2.14 Notes to Section XVI and Chapter 90:

(i) As per Note I(m) of Section XVI, under which Chapters 84 and 85 are covered, articles of Chapter 90 are not covered under the said Section XVI, which means goods covered under Chapter 90 cannot be classified under Chapter 84.

(ii) Similarly, as per Note 2 to Chapter 90, “parts and accessories” for machines, apparatus, instruments or articles of Chapter 90 are classified according to the following rules:

a. Parts and accessories which are goods included in any of the heading of Chapter 90 or of Chapter 84, 85 or 91 (other than heading 8487, 8548 or 9023) are in all cases to be classified in their respective headings;

b. Other parts and accessories, if suitable for solely or principally with a particular kind of machine, instrument or apparatus, or with number or machines, instruments or apparatus of the same heading (including a machine, instrument or apparatus of heading 9010, 9013 or 9031) are to be classified with the machines, instruments or apparatus of that kind

(iii) Even if it is assumed that the Dialyzer is not an independent or separate equipment or apparatus and it cannot function on its own, but it is a part or accessory of Dialysis Machines and it works in combination with other equipment or apparatus, still the same would be correctly and appropriately classifiable under Tariff Item 9018 90 31, as based on Note 2 to Chapter 90, parts and accessories which are suitable for sole or principal use with a particular kind of machine, instrument or apparatus, or with number of machines,  instruments or apparatus of the same Heading are to be classified with the machines, instruments or apparatus of that kind. Since, Dialyzer is meant for sole and principal use with Dialysis Machine, the same would be correctly and principally classifiable under the Heading meant for Dialysis Machine, i.e. Tariff Item 9018 90 31.

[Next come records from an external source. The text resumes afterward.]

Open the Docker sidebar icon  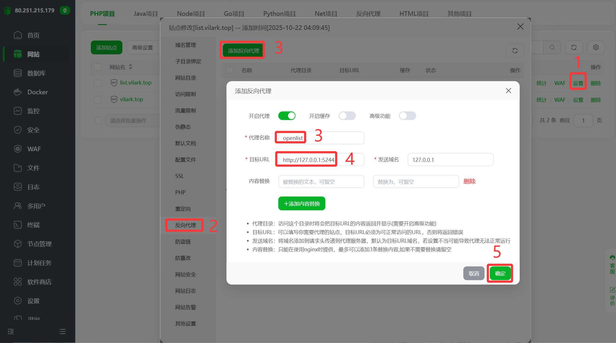click(x=18, y=92)
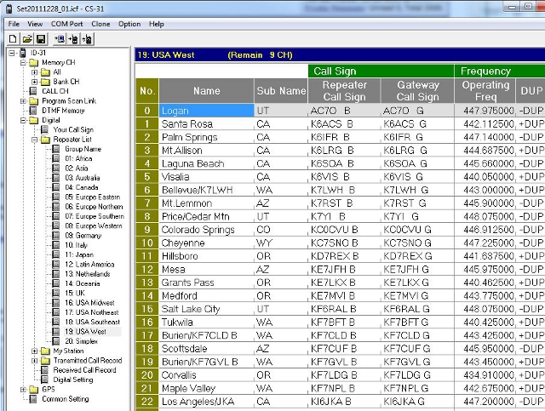The height and width of the screenshot is (411, 545).
Task: Click the transceiver Information toolbar icon
Action: click(89, 39)
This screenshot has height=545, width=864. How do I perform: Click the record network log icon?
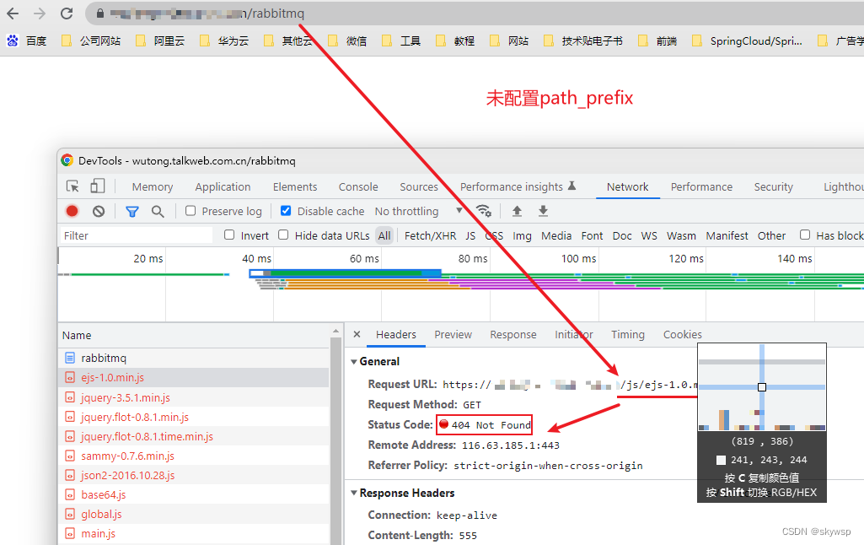click(x=71, y=211)
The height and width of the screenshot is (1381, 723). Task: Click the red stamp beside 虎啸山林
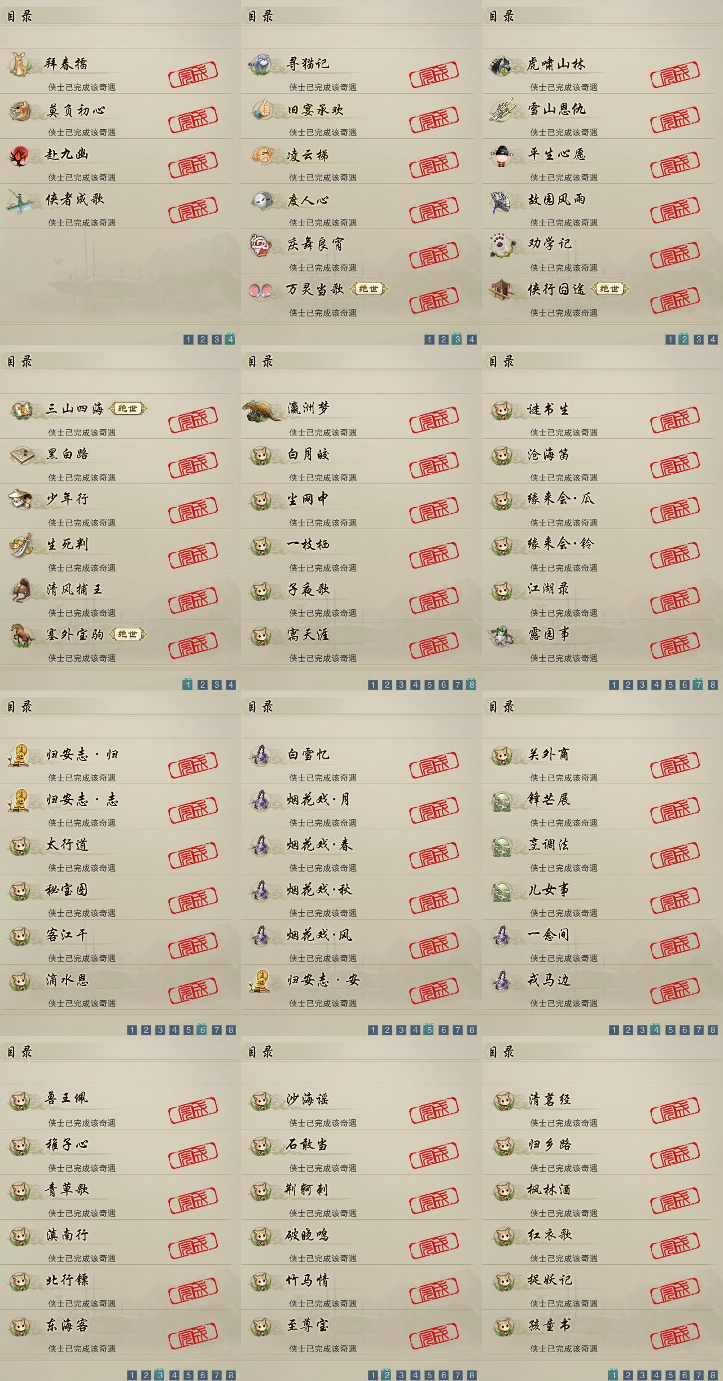[x=675, y=72]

2.15. General Rules for Interpretation of tariff

(i) The Applicant submits that even invoking General Rules for Interpretation (GIR), the product “Dialyzer” would find appropriate parentage under Heading 9018 and not under Heading 8421, which would get substantiated from the following:

(ii) As per Rule I of GIR, firstly, the classification of a product has to be done by invoking the description in the Heading and corresponding Notes to Sections and Chapters, which if invoked, the product “Dialyzer” would be classifiable under Heading 901 8, as Tariff Item 9018 90 31 gives the specific description of the product, i.e. Dialyzer or Artificial kidney and as per Note I(m) to Section XVI, under which Chapters 84 and 85 are covered, articles of Chapter 90 are not covered under the said Section, which means goods covered under Chapter 90 cannot be classified under Chapter 84.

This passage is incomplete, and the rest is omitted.